With the ticket "1,2,3,20" in mind, what is the probability of winning the white ball portion, red ball portion, or both portions?
For now let's just focus on the white balls.
Since order doesn't matter, consider the sequence 1,2,X where X is an integer from the set {3,4,5,...,9,10}
Any sequence of the form 1,2,X will have at least two white ball numbers matching.

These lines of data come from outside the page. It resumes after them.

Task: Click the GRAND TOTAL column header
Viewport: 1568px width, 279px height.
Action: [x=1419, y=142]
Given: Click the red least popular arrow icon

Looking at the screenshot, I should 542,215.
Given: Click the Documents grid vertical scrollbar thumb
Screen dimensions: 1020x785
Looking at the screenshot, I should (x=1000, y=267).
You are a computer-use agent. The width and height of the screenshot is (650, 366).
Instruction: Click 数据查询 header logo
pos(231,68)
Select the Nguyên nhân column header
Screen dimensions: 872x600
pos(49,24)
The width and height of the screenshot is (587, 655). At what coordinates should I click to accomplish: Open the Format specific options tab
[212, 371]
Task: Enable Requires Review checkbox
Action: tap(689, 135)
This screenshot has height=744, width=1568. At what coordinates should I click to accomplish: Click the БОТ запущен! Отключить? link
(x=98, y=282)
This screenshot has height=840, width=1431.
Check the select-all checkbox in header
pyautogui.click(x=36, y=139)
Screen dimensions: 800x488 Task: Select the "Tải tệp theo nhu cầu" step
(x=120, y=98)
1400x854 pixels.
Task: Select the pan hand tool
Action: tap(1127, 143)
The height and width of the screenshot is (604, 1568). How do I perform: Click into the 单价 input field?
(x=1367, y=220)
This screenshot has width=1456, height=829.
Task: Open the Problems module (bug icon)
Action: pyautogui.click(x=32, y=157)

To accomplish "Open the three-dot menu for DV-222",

We have 10-3+1 = 8 choices for what to replace X with.
That means there are 8 combinations of the form 1,2,X where order doesn't matter.
Similar logic will then tell us there are also 8 combos of the form 1,3,Y where Y is an integer from the set {2,4,5,...,9,10}
But since "1,2,3" is already accounted for in the previous paragraph, we only need to consider the set {4,5,6,...,9,10} which has 7 items in it.
Furthermore, we have 7 combos of the form 2,3,Z where Z is an integer from the set {4,5,...,9,10}
Note that "1" is left out since 1,2,3 is already accounted for two paragraphs prior.
We have 8+7+7 = 22 ways of winning the white ball portion.
Here are all 22 instances where we have 2 or more matches.{1,2,3} {1,2,4} {1,2,5} {1,2,6} {1,2,7} {1,2,8} {1,2,9} {1,2,10}
{1,3,4} {1,3,5} {1,3,6} {1,3,7} {1,3,8} {1,3,9} {1,3,10}
{2,3,4} {2,3,5} {2,3,6} {2,3,7} {2,3,8} {2,3,9} {2,3,10}The first line has 8 sets of curly braces, the other two lines have 7 sets each.
So that's 8+7+7 = 22 total.
I used this combinatorics calculator to generate the list
https://www.mathsisfun.com/combinatorics/combinations-permutations-calculator.html
So we have 22 ways to win the white ball portion out of 10C3 = 120 combinations.
The 10C3 refers to the nCr combination formula.
Such values are found in Pascal's Triangle. Look at the row that starts with 1,10,...
The probability of winning the white ball portion is 22/120 = (2*11)/(2*60) = 11/60.
We'll use 11/60 later.
There are 20-11+1 = 10 selections for the red ball, so the chances of winning the red ball portion is 1/10.
(11/60)*(1/10) = 11/600 is the probability of winning both white and red ball portions at the same time.
This assumes the white and red balls are independent of each other.
A = you win the white ball portion
B = you win the red ball portion
P(A or B) = P(A) + P(B) - P(A and B) ................... inclusion-exclusion principle
P(A or B) = (11/60) + (1/10) - (11/600)
P(A or B) = (110/600) + (60/600) - (11/600)
P(A or B) = (110+60-11)/600
P(A or B) = 159/600
P(A or B) = (53*3)/(200*3)
P(A or B) = 53/200
53/200 = 0.265 = 26.5%
The decimal values are exact and haven't been rounded.